Assignments of error 8 and 9 refer to questions asked one Wallace, in regard to statements made to him by Sexton, the secretary and Clarke, the vice president, of defendant company, as to whose money it was that garnishees had.

The answers of the witness Sexton to the seventh interrogatory and to the second and third cross-interrogatories are as follows: To the seventh: "I am not clear as to dates just now, but I think and feel pretty sure that I did receive part of this money after the 4th of September, 1899, from Parker & Co., but am not sure of the amount. There was a certain amount, however, received about this time, and the said money was used in buying up the labor claims of the Alabama Vineyard & Winery Company, each and every one of which were transferred to the Alabama Vineyard Company and is held to-day by R. L. Spencer as a debt against the Alabama Vineyard & Winery Company. There was a certain amount of this money received before and a certain amount received after the service of the garnishment, but I cannot now remember exactly the amounts." To the second cross-interrogatory: "I do not know what position R. L. Spencer held actually in the Alabama Vineyard Company." To the third cross-interrogatory: "No part of said $500 was the property of the said Alabama Vineyard & Winery Company, but it was the individual money and property of R. L. Spencer. No part of the money was the property of either the Alabama Vineyard & Winery Company or the Alabama Vineyard Company."

Charge No. 1 refused to plaintiff was as follows: "The court charges the jury that the garnishee cannot set up title in R L. Spencer, when he has not come in as a claimant."

Brown &amp Curtis and R. L. Hipp, for appellant.

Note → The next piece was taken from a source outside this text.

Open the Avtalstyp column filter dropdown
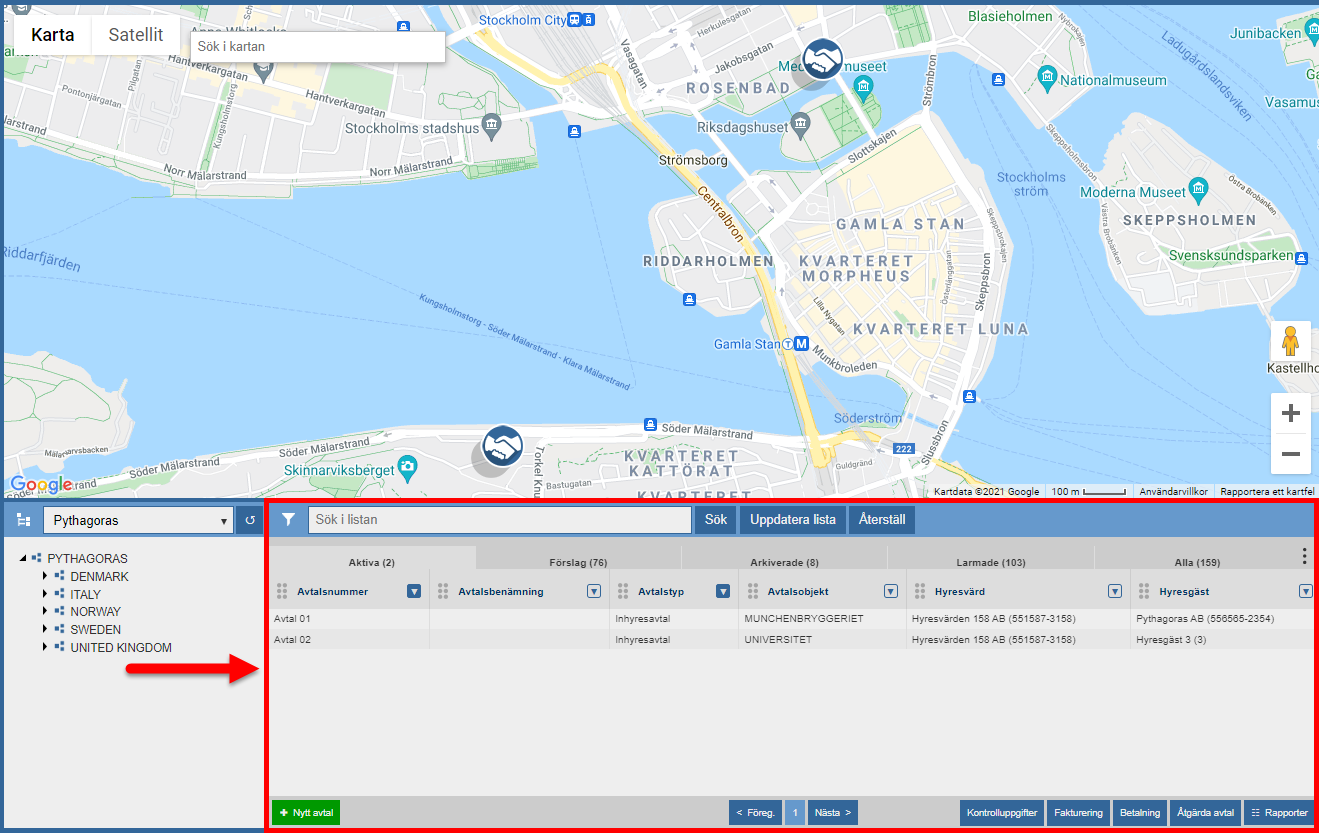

J. B. Brown, for appellees.

HARALSON J.

1. If there was any error in the refusal of the court to allow the plaintiff to amend the grounds of the contest of the answer of the garnishees, it was error without injury. The garnishees had answered in writing, denying indebtedness, and the plaintiff had filed two written contests of the answer, the one, on the 5th of December, 1899, in which he stated he believed the answer to be untrue. He did not specify in what respect the answer was untrue. On the 20th day of March, 1900, he filed another contest on which issue was joined in which he specified grounds in which the answer was untrue. The first contest was, under the statute (Code, § 2196), defective, but it was competent for plaintiff to amend the grounds of contest, so as to cure this defect. Lindsay v. Morris, 100 Ala. 547, 13 So. 619.

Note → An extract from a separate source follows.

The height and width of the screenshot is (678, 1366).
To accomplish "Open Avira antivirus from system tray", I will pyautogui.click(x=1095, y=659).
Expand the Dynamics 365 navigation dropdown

On the 21st of March, 1901, the plaintiff offered again to amend his grounds of contest, in which he amplified the grounds therefor, but the garnishees objected to the same, on the ground that it set up the same grounds theretofore filed, on which issue had been joined. If these additional grounds of contest ought to have been allowed to be filed, its refusal by the court would, at most, be error without injury, since the grounds set up in the proposed amendment were fairly covered by the other contests, and were fully gone into on the trial. Milligan v. Pollard, 112 Ala. 465, 20 So. 620; The Bienville W. Co. v. Mobile, 125 Ala. 178, 27 So. 781; Trager v. Feibleman, 95 Ala. 61, 10 So. 213.

2. While the cause was being tried, the plaintiff moved that the garnishees be required to produce their ledger, journal and cashbook, which motion, on objection of garnishees, the court refused to grant, but stated that if the books were not produced, secondary evidence of their contents would be allowed. The books, however, as is shown, were afterwards produced, and were offered in evidence. In this, if there was any error in denying the motion, it was without injury. The plaintiff had the full benefit of the evidence he desired.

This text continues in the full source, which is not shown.